▸ **WHAT YOU ARE ASKED TO DO**
Change "accomplish" to "complete" in the lines from the one containing "The image size is (1157, 877)." through the one containing "will [x=1054, y=75].", inclusive, and return only those lines with nothing else altered.

▸ **MATERIAL TO PROCESS**
■ ■ ■ ■ ■ ■ ■
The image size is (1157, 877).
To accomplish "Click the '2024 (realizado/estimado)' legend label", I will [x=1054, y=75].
■ ■ ■ ■ ■ ■ ■
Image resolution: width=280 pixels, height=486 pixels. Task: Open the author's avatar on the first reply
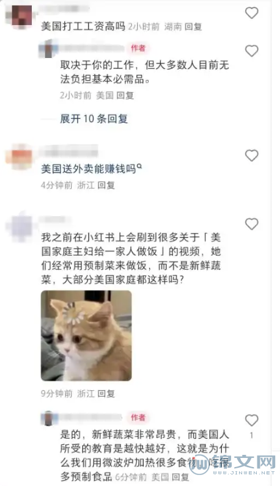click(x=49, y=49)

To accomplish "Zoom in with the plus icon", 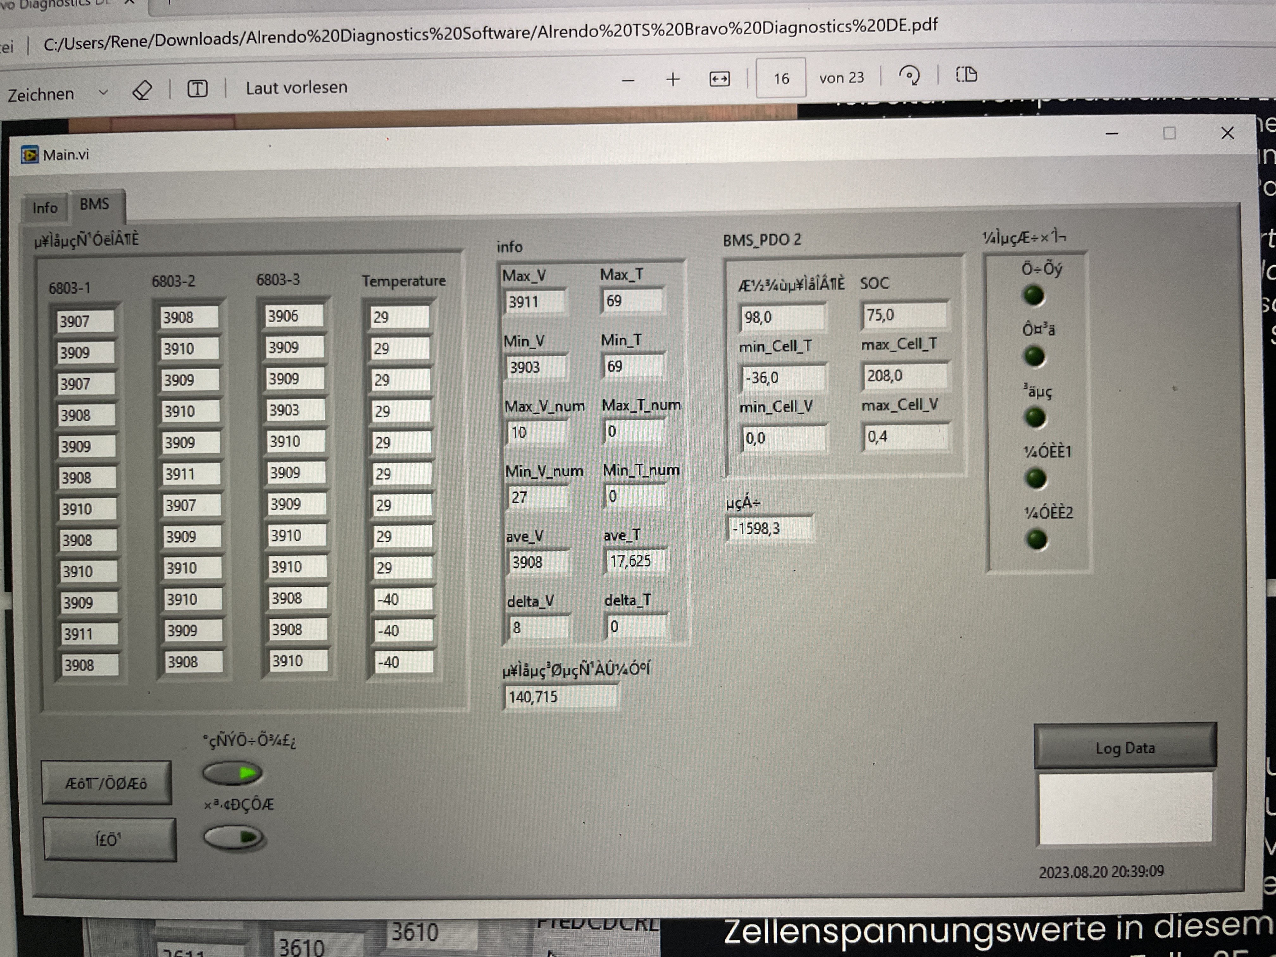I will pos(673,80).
■ ■ ■ ■ ■ ■ ■
▸ **ANSWER TO THE PROBLEM**
The image size is (1157, 877).
To complete "Click the '2024 (realizado/estimado)' legend label", I will [x=1054, y=75].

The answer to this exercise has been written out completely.